* TEXT PROVIDED:
Scenario 1 (Point A to A1)--Hauling a Load Up a Hill:
This scenario might be experienced hauling a trailer up a steep hill. The
engine is operating at an intermediate speed, but at high load. The
condition might be represented by point A, for example. The ECU sets the
air-to-fuel ratio to a rich power mode, and checks the expected
temperature at the catalyst inlet. A flag is set indicating whether the
critical temperature is exceeded. In this example, if the critical
temperature is T.sub.6, the flag will not be set. Once the crest of the
hill is reached, the engine load decreases and the existing operating
condition now changes to the speed/load point A1. During the change in
engine conditions, the ECU checks other engine operating conditions, for
example, the manifold pressure, to determine if there is a deceleration
mode. We assume that there is no sharp deceleration in this example, and
that the transition to point A1 occurs smoothly. At the new point, the ECU
sets the air-to-fuel ratio to a lean condition and checks the temperature.
In this instance, there has been no fuel shutoff detected and the critical
temperature for the NOx adsorber has not been reached. Therefore, no rich
exposure is required as the NOx adsorber requires no reduction function
regeneration.
Scenario 2 (Point B to B1)--Fast Deceleration From High Speed: This
scenario might be experienced during expressway type driving when the
engine is operating at very high speed. The engine map at point B calls
for a stoichiometric air-to-fuel ratio setpoint, and the critical
temperature, in this case T.sub.7, is surpassed. Consider the case where
the vehicle must slow down very quickly because of slow traffic ahead.
Here, we consider the case of a hard deceleration to point B1, for
example. The ECU determines that the deceleration is fast and executes a
fuel shutoff. This, in conjunction with the critical temperature flag
triggers a rich fuel spike immediately following the termination of the
fuel shutoff. When the air-to-fuel ratio setpoint is changed to a lean
condition at point B1, the adsorber reduction function will be regenerated
and ready to accept decomposed NOx during the adsorber regeneration step.
Scenario 3 (Point B to B2)--Slow Deceleration From High Speed: This
scenario might also be experienced during Autobahn type driving. Here, the
driver slows gradually, for example, when approaching a thickly settled
area. Even though the critical temperature flag is set, the deceleration
is slow and a fuel shutoff is not triggered. There is no need to
regenerate the NOx reduction function, so no fuel spike is triggered.
Scenario 4 (Point B to C) and (Point D to C)--Deceleration to Idle: This
scenario could occur under high speed, expressway type driving, for
example approaching a toll booth, or an exit ramp. In the case of point B,
the critical temperature flag has been set while for point D it has not.

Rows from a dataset
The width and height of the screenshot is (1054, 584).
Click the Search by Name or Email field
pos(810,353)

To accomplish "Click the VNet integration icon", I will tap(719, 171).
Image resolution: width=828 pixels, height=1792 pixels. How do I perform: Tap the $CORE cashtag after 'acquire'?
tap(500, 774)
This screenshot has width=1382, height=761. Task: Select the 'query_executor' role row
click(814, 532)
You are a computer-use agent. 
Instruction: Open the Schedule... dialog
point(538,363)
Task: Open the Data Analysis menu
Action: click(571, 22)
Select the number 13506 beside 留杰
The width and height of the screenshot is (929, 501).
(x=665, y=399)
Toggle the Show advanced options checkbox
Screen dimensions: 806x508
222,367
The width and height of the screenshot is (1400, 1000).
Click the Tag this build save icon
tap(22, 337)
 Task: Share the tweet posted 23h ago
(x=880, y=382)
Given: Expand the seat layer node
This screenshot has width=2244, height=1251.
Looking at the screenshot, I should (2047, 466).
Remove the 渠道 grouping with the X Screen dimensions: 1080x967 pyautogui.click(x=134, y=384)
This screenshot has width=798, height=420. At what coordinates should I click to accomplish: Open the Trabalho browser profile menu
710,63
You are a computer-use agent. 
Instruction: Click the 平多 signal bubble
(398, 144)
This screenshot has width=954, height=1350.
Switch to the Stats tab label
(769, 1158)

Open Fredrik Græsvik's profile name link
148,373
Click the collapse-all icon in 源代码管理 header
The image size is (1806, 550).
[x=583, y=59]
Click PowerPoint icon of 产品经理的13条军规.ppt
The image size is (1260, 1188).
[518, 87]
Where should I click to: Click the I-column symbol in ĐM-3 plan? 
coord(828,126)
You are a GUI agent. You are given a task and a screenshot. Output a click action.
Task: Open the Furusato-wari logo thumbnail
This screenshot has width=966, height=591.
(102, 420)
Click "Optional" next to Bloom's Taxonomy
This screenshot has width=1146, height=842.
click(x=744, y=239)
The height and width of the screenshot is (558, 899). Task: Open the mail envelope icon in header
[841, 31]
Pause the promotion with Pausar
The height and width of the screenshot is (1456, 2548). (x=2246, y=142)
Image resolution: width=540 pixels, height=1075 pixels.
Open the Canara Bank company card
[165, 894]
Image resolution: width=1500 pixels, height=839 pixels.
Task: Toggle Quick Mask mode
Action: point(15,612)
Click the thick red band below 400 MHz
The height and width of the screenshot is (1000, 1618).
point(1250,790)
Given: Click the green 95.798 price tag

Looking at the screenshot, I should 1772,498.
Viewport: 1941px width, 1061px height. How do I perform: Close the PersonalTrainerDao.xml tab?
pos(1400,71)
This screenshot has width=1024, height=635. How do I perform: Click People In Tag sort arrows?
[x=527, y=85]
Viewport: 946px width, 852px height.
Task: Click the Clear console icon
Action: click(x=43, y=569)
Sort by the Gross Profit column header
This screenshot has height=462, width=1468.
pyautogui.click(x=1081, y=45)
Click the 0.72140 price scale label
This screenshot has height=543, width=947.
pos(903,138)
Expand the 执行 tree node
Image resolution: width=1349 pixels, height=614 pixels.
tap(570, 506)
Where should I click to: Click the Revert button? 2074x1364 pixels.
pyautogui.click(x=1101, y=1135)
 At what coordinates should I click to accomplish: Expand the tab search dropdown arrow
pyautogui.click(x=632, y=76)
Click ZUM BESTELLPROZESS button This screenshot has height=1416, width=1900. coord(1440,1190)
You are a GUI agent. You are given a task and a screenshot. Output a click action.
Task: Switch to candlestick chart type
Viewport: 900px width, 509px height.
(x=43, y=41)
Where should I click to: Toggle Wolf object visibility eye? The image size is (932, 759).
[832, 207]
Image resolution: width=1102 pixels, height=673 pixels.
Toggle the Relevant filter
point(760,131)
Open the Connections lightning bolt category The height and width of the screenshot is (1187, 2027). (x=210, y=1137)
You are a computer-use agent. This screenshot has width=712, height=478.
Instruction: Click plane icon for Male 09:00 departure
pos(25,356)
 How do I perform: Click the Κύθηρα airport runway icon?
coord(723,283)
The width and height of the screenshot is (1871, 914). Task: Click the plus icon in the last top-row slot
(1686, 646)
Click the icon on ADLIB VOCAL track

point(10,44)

* AIM 1:
Answer these questions using the passage on engine operating scenarios:
(a) In the scenario about hauling a load up a hill, what engine condition does the ECU check, as an example, to find out whether there is a deceleration mode?
(b) What air-to-fuel ratio setpoint does the engine map call for at point B?
(c) In the slow deceleration scenario, what example is given of a time when the driver slows gradually?
* AIM 2: Pick up the passage on engine operating scenarios after its last sentence and carry it further.

* WRITTEN REPLY 1:
(a) The manifold pressure.
(b) A stoichiometric air-to-fuel ratio setpoint.
(c) When approaching a thickly settled area.

* WRITTEN REPLY 2:
In each instance, the deceleration to point C is hard and a fuel shutoff
strategy will be implemented. For the B to C deceleration, the rich spike
reduction function regeneration will occur because the critical
temperature flag has been triggered. For the D to C deceleration the rich
spike will not be imposed following the fuel cut if the critical
temperature is T.sub.7, but it will if the critical temperature is
T.sub.6.
Scenario 5 (Point C to C1 to C2)--Acceleration from Idle: This scenario
occurs from a stop. The driver puts the gas pedal to the floorboards from
idle, accelerates to a particular speed, shifting through the gears to
reach a cruise mode speed and load setting at point C2. Here, there is no
fuel shutoff as the change in speed/load point occurs by shifting of
gears. Therefore, there is no need to impose the rich regeneration spike.
Thus one skilled in the art would be able to envision an engine control
unit comprising an engine map that defines a region of engine operation
that once entered and exited after a fuel-cut or quick engine deceleration
(i.e., a rate of engine deceleration greater than a predetermined amount)
is detected, a signal is generated to activate means for providing a fuel
spike to regenerate the rhodium component of the catalyst. The region
would be defined by the area encompassed by .lambda.>1 and T (inlet
catalyst temperature) greater than a predetermined value which is
hereinafter more fully described. Values in the engine map or measured
values for engine speed and engine load could also be used to detect a
quick engine deceleration or fuel cut by means known in the art.
An example of a suitable control strategy embodying the present invention
is shown in FIGS. 2A and 2B. As would be apparent to one skilled in the
art, the algorithm of FIGS. 2A and 2B is only illustrative and other
algorithms may be used in accordance with the present invention. FIGS. 2A
and 2B are explained with reference to the following description.
Start and Initialize System (Box 110)--This box sets the following control
algorithm flags when an engine is turned on:
FLAG .lambda.=FALSE--this flag references the air-to-fuel ratio, .lambda..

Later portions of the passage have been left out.